Entries on where items appear
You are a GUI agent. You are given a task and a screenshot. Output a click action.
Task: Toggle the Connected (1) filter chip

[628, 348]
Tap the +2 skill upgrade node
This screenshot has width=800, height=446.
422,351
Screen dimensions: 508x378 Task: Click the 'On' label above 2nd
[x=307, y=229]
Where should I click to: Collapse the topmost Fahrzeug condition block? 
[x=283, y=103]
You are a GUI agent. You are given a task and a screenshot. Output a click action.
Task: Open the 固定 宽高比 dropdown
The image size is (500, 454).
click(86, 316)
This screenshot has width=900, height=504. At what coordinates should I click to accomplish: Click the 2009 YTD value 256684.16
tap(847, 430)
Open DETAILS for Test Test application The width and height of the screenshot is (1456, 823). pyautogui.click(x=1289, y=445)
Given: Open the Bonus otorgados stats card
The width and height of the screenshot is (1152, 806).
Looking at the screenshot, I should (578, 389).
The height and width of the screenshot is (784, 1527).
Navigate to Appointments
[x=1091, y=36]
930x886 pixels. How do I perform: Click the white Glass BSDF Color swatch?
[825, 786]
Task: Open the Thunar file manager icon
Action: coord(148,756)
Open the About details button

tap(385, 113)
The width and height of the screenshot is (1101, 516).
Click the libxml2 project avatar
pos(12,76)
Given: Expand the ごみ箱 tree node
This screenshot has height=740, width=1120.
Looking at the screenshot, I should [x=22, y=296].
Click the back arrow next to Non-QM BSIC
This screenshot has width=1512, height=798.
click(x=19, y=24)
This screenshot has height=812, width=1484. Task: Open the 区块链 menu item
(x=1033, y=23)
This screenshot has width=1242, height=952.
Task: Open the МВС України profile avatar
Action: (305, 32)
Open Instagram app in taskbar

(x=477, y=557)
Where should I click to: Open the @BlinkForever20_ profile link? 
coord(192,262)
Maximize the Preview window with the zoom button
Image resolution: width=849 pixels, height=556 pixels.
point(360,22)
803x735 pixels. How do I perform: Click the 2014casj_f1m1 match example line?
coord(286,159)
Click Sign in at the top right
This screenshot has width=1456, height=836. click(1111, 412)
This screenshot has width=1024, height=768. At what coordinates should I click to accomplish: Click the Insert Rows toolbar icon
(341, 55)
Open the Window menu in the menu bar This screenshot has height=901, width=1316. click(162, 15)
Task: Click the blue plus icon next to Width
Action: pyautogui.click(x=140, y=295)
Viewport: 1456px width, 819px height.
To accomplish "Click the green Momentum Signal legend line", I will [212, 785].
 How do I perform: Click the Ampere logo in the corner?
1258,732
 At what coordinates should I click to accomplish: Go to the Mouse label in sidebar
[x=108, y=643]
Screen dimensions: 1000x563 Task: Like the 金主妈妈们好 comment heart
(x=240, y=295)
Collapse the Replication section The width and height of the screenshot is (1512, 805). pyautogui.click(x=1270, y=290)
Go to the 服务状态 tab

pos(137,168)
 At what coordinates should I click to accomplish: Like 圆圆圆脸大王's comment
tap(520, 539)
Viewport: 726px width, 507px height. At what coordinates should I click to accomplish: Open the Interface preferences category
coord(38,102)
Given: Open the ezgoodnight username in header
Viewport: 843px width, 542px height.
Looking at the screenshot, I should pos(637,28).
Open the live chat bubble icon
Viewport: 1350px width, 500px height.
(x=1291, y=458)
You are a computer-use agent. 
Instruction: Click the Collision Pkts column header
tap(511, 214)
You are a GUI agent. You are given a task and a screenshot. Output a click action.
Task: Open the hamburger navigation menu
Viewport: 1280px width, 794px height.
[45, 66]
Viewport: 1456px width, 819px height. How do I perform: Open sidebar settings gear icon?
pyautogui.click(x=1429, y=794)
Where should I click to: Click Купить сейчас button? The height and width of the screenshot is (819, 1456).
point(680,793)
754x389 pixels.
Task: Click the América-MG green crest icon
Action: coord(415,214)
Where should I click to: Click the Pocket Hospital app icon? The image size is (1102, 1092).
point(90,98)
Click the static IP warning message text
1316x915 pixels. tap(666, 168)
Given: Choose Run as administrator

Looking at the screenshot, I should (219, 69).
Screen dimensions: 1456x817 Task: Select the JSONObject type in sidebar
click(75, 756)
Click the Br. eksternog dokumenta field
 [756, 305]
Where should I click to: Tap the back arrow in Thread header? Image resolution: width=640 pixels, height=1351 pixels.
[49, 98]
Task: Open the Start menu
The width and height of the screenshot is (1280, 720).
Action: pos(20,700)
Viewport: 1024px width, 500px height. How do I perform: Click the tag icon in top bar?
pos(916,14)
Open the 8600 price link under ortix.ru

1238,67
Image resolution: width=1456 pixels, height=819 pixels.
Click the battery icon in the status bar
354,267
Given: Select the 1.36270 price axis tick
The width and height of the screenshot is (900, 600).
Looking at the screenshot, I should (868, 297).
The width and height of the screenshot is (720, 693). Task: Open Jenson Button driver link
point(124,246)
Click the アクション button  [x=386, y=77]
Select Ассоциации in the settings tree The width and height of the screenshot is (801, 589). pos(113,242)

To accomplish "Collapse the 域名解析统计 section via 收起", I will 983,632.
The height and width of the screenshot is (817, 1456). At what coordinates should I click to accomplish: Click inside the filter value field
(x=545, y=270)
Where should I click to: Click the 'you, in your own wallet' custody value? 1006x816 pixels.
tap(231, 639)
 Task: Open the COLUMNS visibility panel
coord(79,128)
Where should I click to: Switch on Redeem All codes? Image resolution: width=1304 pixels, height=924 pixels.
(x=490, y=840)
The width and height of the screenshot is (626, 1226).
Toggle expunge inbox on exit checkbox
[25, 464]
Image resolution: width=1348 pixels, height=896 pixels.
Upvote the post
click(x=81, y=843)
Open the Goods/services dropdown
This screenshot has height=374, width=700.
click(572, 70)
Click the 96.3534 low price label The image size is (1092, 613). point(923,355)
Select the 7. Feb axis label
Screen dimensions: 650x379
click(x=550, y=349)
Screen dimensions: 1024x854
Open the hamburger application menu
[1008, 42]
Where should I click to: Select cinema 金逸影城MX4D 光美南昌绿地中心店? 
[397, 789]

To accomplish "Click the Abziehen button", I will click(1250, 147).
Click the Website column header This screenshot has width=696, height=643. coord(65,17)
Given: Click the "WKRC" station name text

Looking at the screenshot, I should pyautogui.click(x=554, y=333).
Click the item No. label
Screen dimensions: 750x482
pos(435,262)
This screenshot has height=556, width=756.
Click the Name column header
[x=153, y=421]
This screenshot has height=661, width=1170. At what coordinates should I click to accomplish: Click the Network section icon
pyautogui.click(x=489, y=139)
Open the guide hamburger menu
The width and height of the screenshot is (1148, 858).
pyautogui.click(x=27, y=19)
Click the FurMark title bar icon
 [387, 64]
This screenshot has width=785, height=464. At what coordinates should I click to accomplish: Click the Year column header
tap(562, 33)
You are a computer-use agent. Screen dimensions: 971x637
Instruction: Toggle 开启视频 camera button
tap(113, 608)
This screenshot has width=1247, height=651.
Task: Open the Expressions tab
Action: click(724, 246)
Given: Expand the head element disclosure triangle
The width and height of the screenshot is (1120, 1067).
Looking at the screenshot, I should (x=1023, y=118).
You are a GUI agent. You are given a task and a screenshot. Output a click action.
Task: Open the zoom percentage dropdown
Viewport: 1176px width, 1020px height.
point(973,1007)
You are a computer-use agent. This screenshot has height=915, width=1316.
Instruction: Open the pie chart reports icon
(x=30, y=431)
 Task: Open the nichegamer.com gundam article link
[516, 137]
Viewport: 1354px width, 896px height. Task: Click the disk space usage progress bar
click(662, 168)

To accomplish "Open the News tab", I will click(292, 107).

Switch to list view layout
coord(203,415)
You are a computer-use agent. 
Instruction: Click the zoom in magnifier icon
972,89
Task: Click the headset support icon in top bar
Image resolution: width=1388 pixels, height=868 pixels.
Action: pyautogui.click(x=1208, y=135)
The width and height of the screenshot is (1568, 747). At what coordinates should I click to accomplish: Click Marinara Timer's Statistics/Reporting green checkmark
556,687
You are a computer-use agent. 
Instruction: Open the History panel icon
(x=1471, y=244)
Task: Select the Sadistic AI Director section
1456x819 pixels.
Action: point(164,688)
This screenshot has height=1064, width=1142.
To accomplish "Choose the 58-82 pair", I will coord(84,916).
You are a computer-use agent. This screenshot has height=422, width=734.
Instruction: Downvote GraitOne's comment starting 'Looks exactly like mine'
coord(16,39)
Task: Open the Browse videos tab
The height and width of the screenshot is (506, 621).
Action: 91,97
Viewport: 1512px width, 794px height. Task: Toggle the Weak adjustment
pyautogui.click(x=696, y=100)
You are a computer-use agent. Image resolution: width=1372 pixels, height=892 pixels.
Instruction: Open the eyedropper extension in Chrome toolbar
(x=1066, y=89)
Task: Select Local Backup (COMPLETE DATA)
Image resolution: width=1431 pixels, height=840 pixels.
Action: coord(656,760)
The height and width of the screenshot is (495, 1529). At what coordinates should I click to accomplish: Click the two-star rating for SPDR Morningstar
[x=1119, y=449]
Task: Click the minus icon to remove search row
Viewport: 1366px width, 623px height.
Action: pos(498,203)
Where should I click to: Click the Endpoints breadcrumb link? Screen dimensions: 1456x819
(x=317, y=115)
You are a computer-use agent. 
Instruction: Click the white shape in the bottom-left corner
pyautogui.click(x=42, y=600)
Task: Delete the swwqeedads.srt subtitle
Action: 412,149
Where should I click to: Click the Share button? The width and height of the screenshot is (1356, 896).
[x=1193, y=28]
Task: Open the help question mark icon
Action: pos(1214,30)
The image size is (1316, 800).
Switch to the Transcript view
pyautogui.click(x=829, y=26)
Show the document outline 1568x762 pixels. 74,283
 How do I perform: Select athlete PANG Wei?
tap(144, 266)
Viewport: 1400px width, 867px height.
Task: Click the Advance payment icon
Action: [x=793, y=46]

* _REQUIRED WORK_
Gather every line of the records above that contains the word "corner", and copy each one unchanged.

* _ANSWER TO THIS TASK_
 How do I perform: Click the Ampere logo in the corner?
Instruction: Click the white shape in the bottom-left corner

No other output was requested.